__SET PROBLEM__
Edit the lines from the start of the records through the line holding "tap(194, 108)", inclusive, so that "How do I perform" becomes "How can I perform", with everything else unchanged.

__RECORD EXTRACTS__
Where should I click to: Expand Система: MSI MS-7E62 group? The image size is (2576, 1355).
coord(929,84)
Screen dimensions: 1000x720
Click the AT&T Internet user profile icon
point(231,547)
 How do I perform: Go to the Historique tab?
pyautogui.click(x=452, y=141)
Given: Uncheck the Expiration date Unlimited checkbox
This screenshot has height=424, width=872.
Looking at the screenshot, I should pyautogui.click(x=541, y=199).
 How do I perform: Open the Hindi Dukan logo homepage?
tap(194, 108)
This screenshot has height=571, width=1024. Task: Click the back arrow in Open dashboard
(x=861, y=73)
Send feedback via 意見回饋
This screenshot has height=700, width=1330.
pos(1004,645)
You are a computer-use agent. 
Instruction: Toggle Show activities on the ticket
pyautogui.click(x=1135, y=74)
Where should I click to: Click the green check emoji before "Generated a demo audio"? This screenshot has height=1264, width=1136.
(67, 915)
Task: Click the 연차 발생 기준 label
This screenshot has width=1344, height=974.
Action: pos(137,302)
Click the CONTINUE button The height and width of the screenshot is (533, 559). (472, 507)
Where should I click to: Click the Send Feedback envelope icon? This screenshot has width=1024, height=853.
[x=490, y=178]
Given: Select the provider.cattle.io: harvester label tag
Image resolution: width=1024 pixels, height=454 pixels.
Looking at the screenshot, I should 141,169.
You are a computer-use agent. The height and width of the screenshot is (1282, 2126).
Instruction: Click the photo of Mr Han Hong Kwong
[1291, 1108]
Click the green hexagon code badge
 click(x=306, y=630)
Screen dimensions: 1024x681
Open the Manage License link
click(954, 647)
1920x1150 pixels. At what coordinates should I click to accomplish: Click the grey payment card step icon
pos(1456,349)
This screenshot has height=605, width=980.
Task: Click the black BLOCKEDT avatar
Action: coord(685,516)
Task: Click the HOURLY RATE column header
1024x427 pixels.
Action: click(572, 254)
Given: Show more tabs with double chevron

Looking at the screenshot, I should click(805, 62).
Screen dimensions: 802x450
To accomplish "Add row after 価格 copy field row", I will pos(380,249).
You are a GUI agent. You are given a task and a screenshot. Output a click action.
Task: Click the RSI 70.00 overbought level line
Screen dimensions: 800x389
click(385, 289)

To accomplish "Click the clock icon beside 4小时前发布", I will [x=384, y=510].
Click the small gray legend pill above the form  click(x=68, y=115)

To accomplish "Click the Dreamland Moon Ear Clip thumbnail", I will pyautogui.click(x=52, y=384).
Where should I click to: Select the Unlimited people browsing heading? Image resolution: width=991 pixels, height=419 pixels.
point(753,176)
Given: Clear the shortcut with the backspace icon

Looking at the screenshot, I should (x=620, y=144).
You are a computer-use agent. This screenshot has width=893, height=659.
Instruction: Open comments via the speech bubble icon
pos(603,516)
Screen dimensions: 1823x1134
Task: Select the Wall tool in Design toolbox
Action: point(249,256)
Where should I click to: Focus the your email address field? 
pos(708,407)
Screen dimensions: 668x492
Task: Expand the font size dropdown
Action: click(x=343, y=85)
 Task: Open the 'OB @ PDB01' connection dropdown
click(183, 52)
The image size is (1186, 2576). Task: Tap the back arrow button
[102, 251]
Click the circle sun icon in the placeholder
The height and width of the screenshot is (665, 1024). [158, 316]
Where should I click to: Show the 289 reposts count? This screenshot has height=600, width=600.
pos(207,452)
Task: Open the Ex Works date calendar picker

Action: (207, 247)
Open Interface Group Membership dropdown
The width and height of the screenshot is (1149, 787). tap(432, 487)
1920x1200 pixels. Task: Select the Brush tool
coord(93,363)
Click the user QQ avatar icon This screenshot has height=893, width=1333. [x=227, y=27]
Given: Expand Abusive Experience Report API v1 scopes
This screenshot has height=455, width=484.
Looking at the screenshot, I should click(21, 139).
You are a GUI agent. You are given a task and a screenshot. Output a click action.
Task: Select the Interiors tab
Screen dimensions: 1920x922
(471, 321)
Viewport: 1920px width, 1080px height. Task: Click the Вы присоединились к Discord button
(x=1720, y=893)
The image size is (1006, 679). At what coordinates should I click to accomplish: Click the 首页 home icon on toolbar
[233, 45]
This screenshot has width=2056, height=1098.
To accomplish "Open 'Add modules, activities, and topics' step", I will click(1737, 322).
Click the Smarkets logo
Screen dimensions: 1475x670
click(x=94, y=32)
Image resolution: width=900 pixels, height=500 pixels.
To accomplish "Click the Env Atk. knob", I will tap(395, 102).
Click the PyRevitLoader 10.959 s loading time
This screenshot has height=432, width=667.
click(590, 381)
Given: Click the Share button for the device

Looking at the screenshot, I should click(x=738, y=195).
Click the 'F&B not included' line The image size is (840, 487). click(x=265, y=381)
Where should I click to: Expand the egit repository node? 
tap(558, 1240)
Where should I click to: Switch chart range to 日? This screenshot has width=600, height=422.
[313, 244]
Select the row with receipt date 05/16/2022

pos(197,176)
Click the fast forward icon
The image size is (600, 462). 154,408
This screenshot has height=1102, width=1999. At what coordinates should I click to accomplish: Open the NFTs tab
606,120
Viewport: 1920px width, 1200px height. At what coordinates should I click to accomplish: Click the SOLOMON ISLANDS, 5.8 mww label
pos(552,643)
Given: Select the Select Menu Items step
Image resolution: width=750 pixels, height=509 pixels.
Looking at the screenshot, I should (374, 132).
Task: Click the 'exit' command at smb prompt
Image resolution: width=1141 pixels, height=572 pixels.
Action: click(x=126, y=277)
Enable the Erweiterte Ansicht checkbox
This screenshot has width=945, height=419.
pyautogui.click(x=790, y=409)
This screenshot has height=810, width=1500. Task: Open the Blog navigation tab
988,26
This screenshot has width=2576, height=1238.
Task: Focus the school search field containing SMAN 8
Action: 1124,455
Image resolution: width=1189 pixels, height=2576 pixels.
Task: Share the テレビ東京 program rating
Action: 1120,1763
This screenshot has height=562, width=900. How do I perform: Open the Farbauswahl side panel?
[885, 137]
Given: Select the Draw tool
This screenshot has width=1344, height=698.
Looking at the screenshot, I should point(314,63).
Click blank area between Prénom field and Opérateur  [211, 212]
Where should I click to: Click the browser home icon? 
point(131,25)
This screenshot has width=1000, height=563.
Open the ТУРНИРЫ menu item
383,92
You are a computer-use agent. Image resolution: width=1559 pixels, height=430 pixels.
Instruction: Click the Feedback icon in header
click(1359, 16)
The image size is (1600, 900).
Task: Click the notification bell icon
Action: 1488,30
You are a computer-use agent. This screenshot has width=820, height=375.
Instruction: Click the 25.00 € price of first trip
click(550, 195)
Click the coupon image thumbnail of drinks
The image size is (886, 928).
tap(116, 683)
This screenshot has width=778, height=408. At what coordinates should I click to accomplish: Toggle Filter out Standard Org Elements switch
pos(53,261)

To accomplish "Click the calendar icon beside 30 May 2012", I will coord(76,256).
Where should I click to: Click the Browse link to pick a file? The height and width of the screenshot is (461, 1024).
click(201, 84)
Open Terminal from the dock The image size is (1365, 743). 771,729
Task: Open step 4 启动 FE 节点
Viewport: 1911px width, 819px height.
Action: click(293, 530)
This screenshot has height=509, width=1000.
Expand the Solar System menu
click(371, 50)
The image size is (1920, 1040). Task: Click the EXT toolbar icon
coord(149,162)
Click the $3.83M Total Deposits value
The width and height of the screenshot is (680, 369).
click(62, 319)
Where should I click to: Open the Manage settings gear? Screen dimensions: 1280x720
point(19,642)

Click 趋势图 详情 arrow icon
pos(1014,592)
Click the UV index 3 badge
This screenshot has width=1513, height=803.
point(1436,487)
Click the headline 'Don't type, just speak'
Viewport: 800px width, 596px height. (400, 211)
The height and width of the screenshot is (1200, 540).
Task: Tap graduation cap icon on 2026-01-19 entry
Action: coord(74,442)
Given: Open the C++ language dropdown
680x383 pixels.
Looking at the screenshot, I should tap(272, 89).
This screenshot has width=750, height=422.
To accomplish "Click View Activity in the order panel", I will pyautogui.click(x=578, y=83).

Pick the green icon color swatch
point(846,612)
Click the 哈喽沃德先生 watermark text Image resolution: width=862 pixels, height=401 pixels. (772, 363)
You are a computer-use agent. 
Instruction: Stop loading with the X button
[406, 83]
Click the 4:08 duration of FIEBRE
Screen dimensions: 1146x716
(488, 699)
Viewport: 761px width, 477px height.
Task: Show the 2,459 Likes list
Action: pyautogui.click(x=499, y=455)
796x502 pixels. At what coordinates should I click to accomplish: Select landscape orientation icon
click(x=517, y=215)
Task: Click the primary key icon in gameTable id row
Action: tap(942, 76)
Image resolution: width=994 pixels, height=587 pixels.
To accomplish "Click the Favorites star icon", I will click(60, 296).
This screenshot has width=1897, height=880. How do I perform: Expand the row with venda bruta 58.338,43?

__ANSWER BELOW__
Where should I click to: Expand Система: MSI MS-7E62 group? The image size is (2576, 1355).
coord(929,84)
Screen dimensions: 1000x720
Click the AT&T Internet user profile icon
point(231,547)
 How can I perform: Go to the Historique tab?
pyautogui.click(x=452, y=141)
Given: Uncheck the Expiration date Unlimited checkbox
This screenshot has height=424, width=872.
Looking at the screenshot, I should pyautogui.click(x=541, y=199).
 How can I perform: Open the Hindi Dukan logo homepage?
tap(194, 108)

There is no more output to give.